What is interesting about Sardis is that it was built high on a hill and was very difficult to overtake by force.  The reason it was overtaken by attacking armies was not by overwhelming force but by overconfidence.  This “overconfidence” caused those in Sardis to stop being watchful.

I came across this devotional from Rick Renner, and here is a little of what he had to say:

“Unfortunately, the city of Sardis is like so many of us. We become so busy with life, so tossed about by everyday cares, or perhaps so confident of our own abilities, that we become unaware of our own spiritual need. We go on in life as though we have no need to deal with the foundations of our lives, not realizing that tiny cracks are starting to form.
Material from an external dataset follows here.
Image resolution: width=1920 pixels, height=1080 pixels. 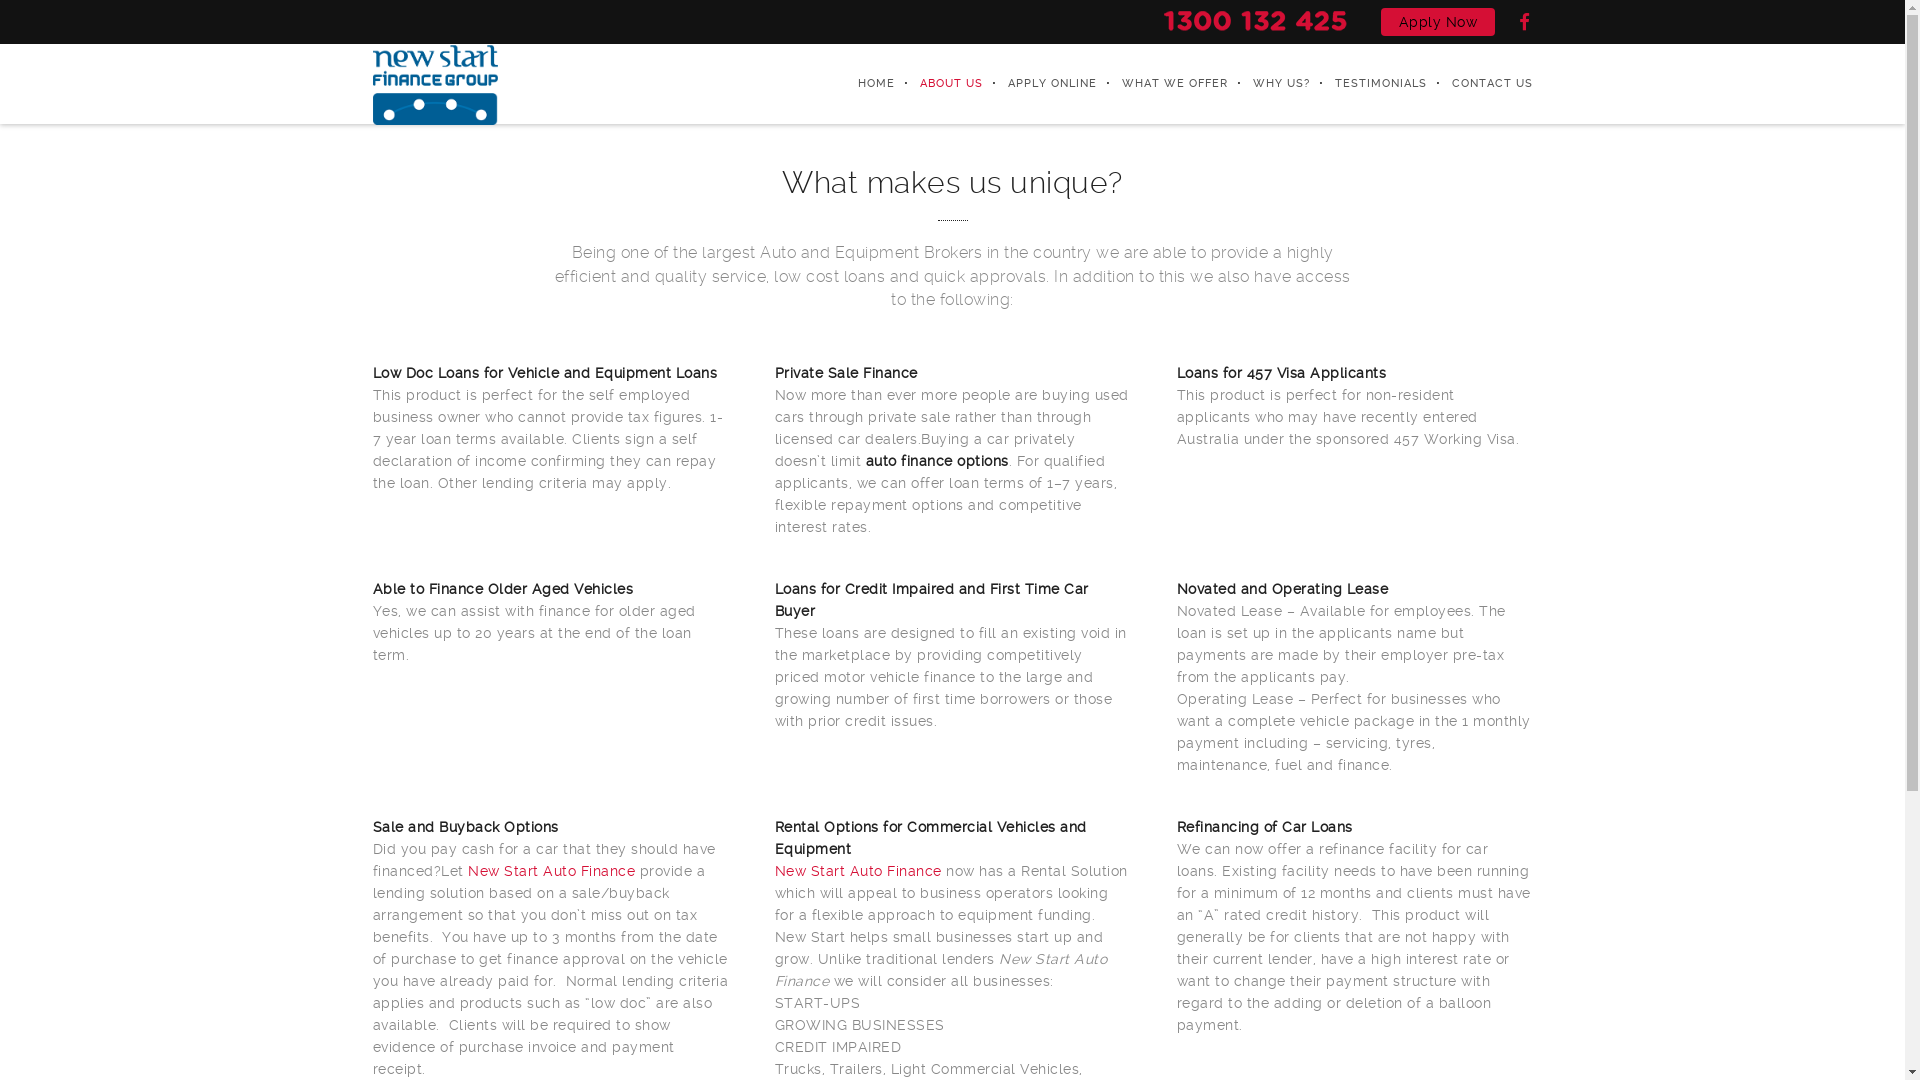 What do you see at coordinates (858, 871) in the screenshot?
I see `New Start Auto Finance` at bounding box center [858, 871].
This kind of negligent thinking is usually accompanied by prayerlessness and insensitivity to the Spirit of God. A Christian who is too busy to get into the Presence of God is a Christian who will soon find himself in trouble, just like the city of Sardis.”

Similar to what Paul mentions in 1 Corinthians 10:12

Therefore let the one who thinks he stands firm [immune to temptation, being overconfident and self-righteous], take care that he does not fall [into sin and condemnation].

We need to be watchful and tend to our hearts.

Notice the phrase I highlighted from Revelation….Wake Up!!

This is what Jesus tells us to do:  Awaken from our slumber.  Quit putting our Christianity on cruise control.  Quit looking and judging ourselves by what we are doing, but make sure what we do is an overflow of a close relationship with Jesus.

Let’s not forget whose we are.  Let us not get too busy with our lives, even our church lives, that we don’t rest in the knowledge of who God is and what He has done for us.

Sometimes it does us well to get back to the basics:

God loves you.  The first truth we taught our kids about God.  And in the busyness of life, we sometimes forget the basics.

GOD…..LOVES…..YOU.

As we go today and this weekend, let’s wake up to the fact that God loves us.  That God yearns for a true, genuine relationship with YOU!!  What a comforting thought.

At VBS this week, the first night the kids were taught the simple fact that Jesus Knows Who I Really Am.

And guess what?  He loves you!!

So let’s wake up and not take our relationship with God for granted!